You could also have a degree aimed at preparing you for graduate AI - which would include a lot of mathematics.

I suppose there is a use for precisely describing things that we do not actually understand, but I don't think it is a pre-requisite, at this early infant stage in ML/AI.

I just looked up the Cambridge physics tripos and you do condensed matter in years 3 and 4. You can learn a lot in 4 years. Admittedly it's a specialisation in a general science degree.

But we both know in practice they're substantially different lines of work.

At least he made it funny.

Denny Britz, He drops school (his phd) to go into industries.

Christopher Olah: Same story, at least he doesn’t communicate about his education (http://colah.github.io/cv.pdf).

Both are well-known for their expertise, and followed by a large amount of people in the deep learning community.

You can def become an great machine learning engineer who used deep learning technique, without going to any university.

--- Ian Goodfellow:

"One of my biggest heroes is Geoffrey Hinton. His PhD was in experimental psychology ( . Biographical Sketch ).

In mechanical engineering, I think you learn quite a lot of the mathematical tools that are used in machine learning, so you won’t be starting from scratch.

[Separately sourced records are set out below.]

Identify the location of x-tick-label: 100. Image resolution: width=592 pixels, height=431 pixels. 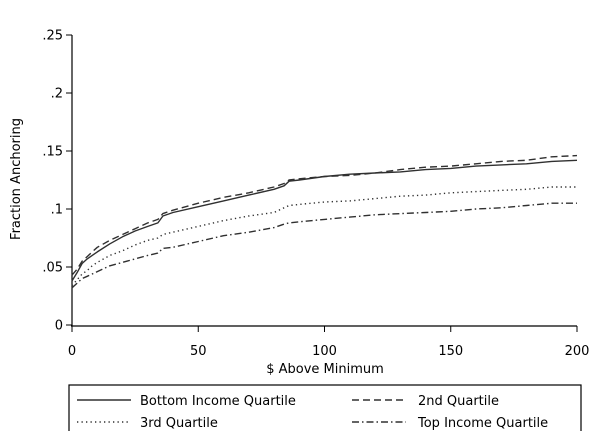
(324, 352).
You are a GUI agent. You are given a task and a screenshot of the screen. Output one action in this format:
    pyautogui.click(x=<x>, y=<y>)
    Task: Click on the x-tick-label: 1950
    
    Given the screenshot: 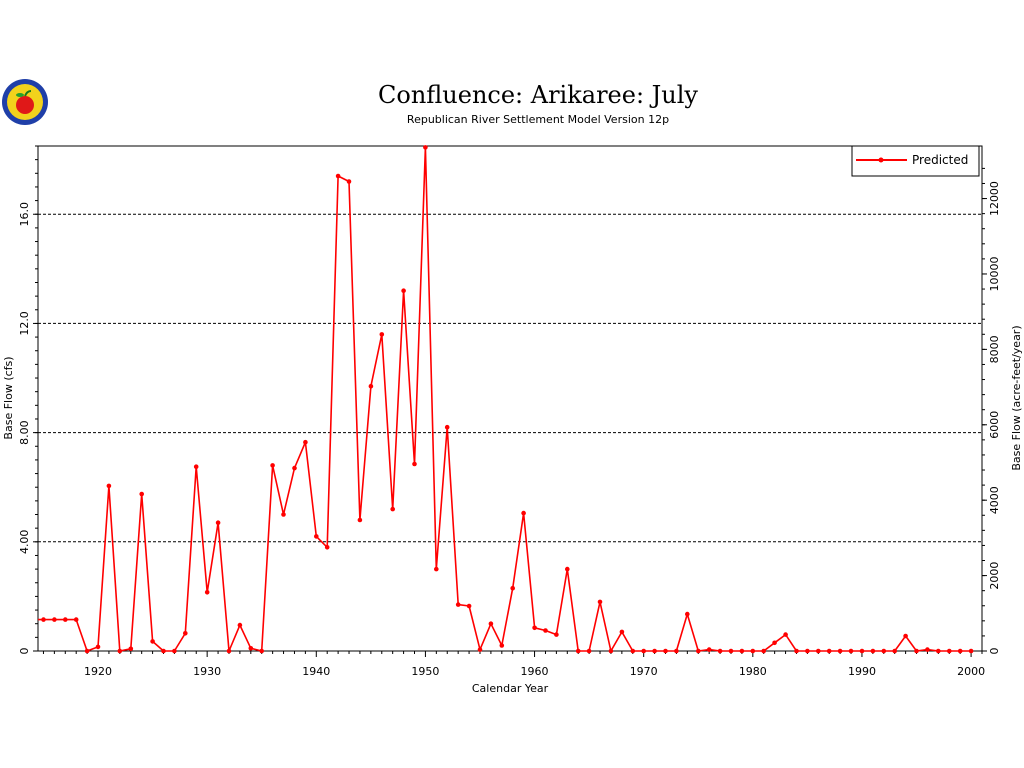 What is the action you would take?
    pyautogui.click(x=425, y=672)
    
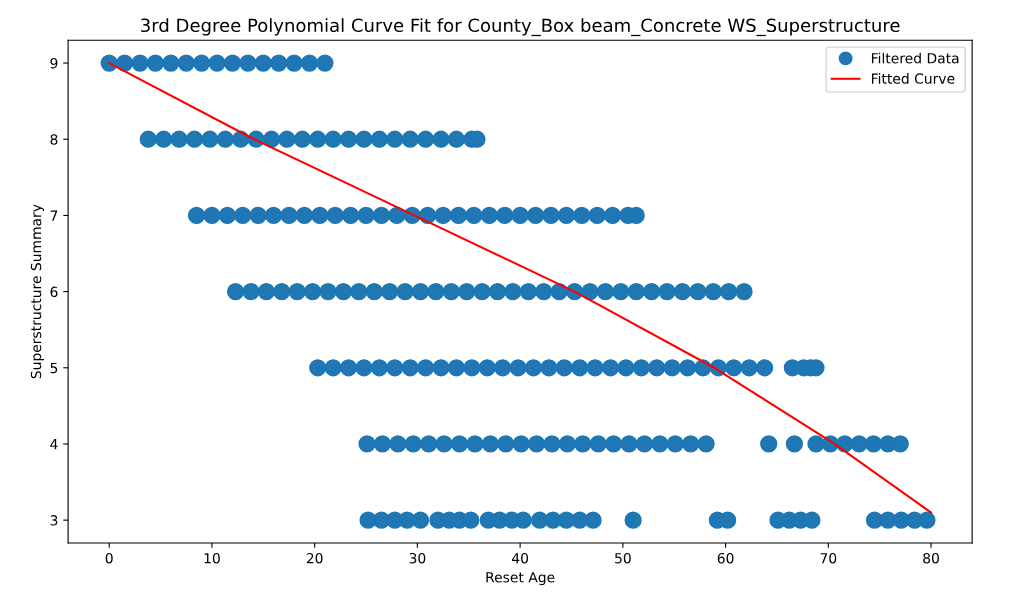 The width and height of the screenshot is (1032, 600). Describe the element at coordinates (54, 444) in the screenshot. I see `y-tick-label: 4` at that location.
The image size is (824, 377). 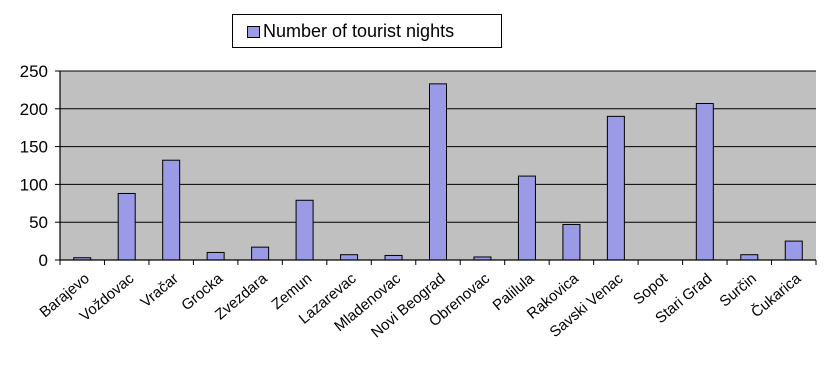 I want to click on legend: Number of tourist nights, so click(x=367, y=31).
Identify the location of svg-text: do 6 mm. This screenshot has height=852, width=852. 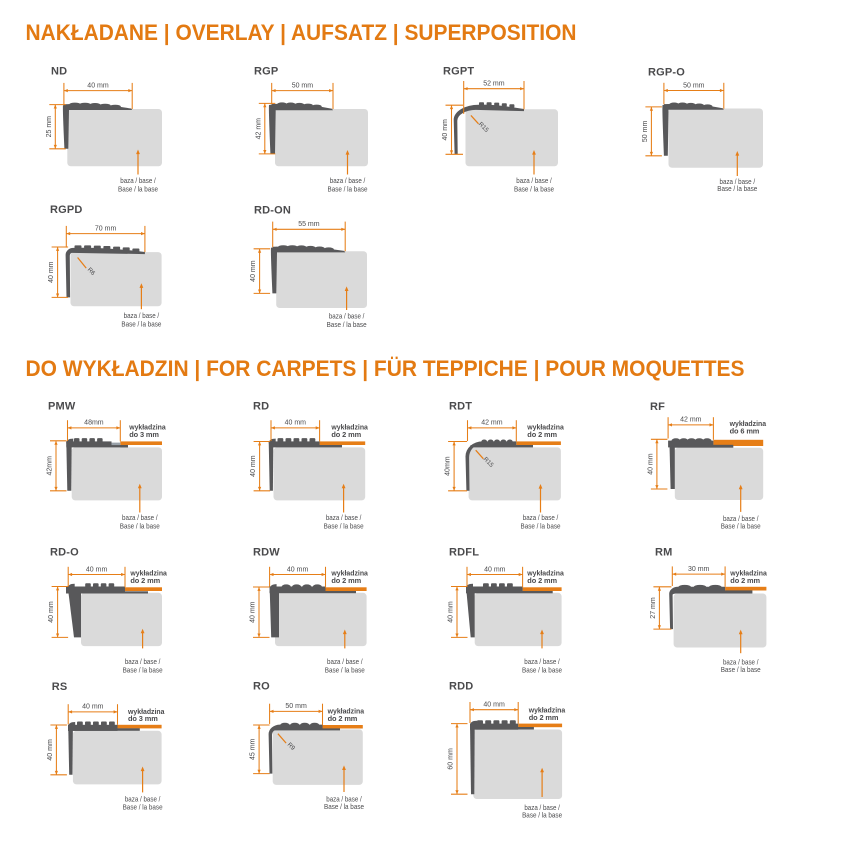
(745, 430).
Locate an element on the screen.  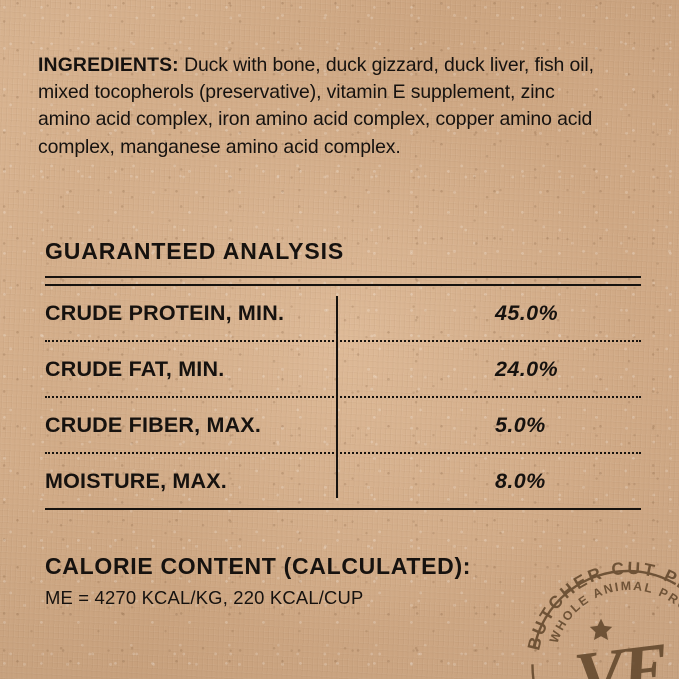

In general, we often find that revolutions in one field happen when someone from another field arrives with fresh ideas that developed elsewhere."

(https://www.quora.com/Would-you-encourage-people-from-anothe...)

How can someone with almost no technical knowledge learn ML?

Ian Goodfellow::"It’s important to master some of the basics, like linear algebra, probability, and python programming.

But you don’t need to know all of linear algebra (I don’t think I’ve ever used a QR decomposition outside the classroom), all of probability (we don’t usually do much involving combinatorics / re-ordering of sequences in deep learning), or all of python programming (a lot of the more obscure language features are actually forbidden at some companies).

I’d say maybe start by learning enough linear algebra, probability, and python programming that you can implement logistic regression yourself, using only python and numpy..."

(https://www.quora.com/How-can-someone-with-almost-no-technic...)

As a college sophomore, how can I prepare myself for artificial intelligence?

Ian Goodfellow:

"Take classes on linear algebra and probability

Take classes on how to write fast code that is friendly to the hardware you’re working with.

Take classes on how to write good high performance, realtime multithreaded code.

Read Deep Learning.

Pick a simple machine learning project that interests you.

Work through this project, and when you have questions about the material you read about machine learning, trying to answer your own questions by running experiments in your project codebase.

If your university has them, take classes on machine learning, computer vision, natural language processing, robotics, etc."

(https://www.quora.com/As-a-college-sophomore-how-can-I-prepa...)

*You can find all the courses online.